**PROBLEM DESCRIPTION**
All lines holding the word "current" should be located in the records and copied.

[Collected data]
*** Begin section ***

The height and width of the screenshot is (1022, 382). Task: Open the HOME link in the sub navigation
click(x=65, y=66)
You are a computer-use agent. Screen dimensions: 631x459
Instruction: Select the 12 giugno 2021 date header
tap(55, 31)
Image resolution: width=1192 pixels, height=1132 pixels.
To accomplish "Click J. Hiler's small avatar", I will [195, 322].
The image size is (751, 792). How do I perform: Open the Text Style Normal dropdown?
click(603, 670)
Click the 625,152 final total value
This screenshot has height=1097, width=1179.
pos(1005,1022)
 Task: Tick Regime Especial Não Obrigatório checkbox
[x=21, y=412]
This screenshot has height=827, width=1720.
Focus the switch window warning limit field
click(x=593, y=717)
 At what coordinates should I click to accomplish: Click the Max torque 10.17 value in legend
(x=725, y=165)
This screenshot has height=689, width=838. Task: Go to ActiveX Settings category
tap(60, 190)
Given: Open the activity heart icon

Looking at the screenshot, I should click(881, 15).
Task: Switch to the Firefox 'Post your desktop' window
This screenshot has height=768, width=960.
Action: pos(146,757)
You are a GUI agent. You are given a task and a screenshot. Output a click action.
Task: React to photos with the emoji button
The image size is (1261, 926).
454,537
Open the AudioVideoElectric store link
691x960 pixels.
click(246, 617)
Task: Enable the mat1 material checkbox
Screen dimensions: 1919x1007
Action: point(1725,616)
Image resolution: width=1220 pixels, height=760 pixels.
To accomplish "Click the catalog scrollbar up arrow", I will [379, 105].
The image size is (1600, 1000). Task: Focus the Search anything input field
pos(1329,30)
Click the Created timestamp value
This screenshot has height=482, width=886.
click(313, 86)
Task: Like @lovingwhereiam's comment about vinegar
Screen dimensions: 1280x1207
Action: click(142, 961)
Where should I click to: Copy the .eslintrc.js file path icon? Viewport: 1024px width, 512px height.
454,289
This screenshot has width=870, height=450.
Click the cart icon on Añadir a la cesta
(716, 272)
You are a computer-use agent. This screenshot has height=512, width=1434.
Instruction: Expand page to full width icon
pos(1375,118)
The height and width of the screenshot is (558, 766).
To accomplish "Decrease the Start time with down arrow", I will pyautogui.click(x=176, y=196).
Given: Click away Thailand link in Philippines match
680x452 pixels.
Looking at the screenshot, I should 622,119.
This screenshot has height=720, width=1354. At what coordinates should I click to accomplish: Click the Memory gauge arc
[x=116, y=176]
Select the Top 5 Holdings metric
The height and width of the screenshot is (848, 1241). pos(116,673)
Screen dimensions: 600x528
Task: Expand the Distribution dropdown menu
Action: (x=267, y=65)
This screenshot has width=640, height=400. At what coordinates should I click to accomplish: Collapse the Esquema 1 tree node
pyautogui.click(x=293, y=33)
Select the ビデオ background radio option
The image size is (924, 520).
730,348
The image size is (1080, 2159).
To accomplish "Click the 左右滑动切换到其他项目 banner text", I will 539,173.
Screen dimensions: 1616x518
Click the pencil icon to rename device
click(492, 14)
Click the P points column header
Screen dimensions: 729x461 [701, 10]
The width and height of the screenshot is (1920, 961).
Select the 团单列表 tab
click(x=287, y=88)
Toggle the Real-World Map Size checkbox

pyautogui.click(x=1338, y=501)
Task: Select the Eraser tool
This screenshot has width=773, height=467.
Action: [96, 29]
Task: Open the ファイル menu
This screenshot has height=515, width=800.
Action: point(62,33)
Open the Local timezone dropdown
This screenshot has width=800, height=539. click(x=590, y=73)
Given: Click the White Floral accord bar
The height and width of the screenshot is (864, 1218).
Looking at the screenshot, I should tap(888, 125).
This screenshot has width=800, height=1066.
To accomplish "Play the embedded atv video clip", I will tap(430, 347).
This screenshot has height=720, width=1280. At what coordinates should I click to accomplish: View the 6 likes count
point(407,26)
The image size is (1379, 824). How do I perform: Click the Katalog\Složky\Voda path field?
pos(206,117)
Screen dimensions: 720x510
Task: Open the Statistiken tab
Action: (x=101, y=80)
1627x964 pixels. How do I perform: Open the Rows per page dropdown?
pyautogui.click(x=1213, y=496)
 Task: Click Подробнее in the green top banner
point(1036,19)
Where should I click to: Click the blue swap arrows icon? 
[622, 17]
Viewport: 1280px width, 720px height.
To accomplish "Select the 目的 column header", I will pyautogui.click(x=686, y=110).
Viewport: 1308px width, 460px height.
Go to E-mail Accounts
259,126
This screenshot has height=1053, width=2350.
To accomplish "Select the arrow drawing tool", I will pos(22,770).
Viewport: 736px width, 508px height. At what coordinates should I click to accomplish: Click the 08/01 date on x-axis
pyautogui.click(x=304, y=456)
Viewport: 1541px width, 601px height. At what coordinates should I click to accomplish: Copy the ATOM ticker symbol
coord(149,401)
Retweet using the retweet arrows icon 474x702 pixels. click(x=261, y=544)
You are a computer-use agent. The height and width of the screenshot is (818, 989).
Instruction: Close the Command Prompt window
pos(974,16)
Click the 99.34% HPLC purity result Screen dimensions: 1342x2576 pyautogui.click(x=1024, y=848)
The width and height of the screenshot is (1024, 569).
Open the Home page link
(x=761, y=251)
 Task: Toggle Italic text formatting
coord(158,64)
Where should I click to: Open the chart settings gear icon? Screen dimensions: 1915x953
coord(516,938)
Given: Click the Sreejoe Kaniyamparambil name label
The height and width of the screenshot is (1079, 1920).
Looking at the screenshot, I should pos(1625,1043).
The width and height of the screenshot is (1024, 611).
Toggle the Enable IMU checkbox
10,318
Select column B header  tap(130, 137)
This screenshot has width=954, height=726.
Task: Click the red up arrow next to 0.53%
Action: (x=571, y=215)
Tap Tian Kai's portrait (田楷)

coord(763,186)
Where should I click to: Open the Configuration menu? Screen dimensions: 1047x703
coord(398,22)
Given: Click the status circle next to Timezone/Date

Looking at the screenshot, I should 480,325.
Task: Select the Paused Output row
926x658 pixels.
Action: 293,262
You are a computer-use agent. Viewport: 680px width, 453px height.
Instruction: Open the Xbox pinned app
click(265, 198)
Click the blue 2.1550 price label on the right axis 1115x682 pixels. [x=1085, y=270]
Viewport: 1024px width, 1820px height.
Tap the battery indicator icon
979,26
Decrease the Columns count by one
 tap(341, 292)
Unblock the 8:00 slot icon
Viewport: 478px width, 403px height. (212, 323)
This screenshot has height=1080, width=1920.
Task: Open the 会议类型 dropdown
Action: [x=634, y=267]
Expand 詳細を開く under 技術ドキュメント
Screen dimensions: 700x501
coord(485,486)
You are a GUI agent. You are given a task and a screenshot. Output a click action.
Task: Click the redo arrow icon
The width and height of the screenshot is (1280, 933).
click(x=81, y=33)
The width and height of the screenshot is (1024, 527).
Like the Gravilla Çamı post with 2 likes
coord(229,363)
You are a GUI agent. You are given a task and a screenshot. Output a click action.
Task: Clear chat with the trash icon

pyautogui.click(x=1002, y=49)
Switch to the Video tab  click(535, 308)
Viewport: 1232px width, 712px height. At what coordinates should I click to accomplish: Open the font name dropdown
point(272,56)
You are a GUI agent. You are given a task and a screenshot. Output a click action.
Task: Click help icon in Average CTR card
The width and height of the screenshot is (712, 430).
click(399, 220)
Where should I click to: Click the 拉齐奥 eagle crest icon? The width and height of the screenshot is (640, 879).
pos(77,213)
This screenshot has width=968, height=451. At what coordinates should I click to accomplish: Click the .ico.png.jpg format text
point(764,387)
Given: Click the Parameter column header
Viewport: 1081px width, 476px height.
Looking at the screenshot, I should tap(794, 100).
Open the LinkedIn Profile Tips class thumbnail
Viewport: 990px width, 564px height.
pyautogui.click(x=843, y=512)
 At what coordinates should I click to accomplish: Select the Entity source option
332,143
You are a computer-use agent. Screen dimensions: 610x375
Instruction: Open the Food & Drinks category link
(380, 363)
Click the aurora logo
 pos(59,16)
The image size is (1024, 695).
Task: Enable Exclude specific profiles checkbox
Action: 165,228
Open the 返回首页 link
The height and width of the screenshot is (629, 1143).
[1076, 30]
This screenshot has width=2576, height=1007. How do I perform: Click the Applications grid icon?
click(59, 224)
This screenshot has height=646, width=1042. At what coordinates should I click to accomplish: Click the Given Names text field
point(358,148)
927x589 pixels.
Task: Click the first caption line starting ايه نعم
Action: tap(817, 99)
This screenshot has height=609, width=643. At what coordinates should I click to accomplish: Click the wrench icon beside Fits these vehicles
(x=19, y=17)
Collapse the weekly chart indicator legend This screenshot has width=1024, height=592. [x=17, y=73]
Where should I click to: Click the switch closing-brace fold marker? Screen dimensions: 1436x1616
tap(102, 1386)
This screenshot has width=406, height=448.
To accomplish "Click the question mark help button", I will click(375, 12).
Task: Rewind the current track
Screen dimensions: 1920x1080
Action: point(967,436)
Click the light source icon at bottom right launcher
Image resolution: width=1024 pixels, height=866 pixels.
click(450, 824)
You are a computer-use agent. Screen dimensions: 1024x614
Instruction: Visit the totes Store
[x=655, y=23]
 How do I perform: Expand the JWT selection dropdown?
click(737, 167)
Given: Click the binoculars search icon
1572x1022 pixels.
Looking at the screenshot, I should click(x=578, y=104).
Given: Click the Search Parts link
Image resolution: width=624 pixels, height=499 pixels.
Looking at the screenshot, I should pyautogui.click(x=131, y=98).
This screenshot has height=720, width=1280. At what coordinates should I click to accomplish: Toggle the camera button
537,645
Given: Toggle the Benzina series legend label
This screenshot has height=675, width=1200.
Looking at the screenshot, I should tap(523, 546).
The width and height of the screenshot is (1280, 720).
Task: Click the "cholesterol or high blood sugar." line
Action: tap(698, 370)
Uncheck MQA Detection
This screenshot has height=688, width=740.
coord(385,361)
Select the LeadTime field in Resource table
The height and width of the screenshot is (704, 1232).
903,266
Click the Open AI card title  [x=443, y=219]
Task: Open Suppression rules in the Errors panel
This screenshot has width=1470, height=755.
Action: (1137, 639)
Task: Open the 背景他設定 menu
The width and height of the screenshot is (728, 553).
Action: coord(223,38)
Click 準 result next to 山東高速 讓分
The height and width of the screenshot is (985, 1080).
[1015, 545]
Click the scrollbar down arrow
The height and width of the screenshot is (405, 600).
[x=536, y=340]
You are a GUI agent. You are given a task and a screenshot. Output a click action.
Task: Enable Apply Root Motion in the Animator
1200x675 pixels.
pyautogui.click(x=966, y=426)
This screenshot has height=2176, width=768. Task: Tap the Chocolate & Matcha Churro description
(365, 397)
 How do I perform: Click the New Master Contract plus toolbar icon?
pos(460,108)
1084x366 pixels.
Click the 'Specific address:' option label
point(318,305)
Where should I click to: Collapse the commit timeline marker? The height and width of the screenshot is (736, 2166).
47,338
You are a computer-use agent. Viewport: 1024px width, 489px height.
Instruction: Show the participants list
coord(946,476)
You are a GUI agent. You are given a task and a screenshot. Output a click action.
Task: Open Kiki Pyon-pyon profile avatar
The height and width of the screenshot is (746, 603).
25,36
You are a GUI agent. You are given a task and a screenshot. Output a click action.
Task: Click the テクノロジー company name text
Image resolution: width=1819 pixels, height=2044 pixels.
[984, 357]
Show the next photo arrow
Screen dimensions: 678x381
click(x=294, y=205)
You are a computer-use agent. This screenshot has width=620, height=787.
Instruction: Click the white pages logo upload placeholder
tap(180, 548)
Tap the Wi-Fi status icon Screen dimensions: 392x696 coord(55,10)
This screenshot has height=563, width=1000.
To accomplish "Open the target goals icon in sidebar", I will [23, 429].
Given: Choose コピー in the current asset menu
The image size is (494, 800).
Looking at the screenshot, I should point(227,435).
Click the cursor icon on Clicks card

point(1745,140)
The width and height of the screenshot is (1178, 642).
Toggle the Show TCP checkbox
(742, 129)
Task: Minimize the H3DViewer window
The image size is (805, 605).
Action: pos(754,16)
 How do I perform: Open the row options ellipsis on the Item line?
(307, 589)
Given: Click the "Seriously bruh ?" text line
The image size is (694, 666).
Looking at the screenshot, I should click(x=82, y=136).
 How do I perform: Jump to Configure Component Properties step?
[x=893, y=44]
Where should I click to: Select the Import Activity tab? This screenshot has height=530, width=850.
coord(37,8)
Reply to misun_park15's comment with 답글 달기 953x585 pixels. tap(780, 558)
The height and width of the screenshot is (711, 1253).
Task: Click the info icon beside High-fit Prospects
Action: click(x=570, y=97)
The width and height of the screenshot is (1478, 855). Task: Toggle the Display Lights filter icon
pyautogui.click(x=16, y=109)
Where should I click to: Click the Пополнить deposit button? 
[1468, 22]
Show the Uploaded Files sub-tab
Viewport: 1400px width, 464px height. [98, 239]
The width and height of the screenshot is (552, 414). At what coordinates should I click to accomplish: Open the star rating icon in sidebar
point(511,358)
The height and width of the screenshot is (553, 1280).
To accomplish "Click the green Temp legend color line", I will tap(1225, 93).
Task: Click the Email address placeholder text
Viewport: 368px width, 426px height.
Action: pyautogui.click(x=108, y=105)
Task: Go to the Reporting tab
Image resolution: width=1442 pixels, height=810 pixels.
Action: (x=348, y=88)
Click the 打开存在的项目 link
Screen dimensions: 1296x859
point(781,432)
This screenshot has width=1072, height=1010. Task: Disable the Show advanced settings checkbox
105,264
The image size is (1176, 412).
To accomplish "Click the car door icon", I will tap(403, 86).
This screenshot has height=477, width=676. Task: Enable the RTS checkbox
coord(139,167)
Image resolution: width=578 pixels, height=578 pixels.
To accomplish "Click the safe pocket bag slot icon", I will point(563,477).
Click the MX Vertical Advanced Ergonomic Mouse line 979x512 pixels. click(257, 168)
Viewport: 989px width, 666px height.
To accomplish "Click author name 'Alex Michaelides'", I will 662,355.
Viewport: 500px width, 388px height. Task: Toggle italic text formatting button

*** End section ***

**RESPONSE BELOW**
Task: Rewind the current track
Given: Choose コピー in the current asset menu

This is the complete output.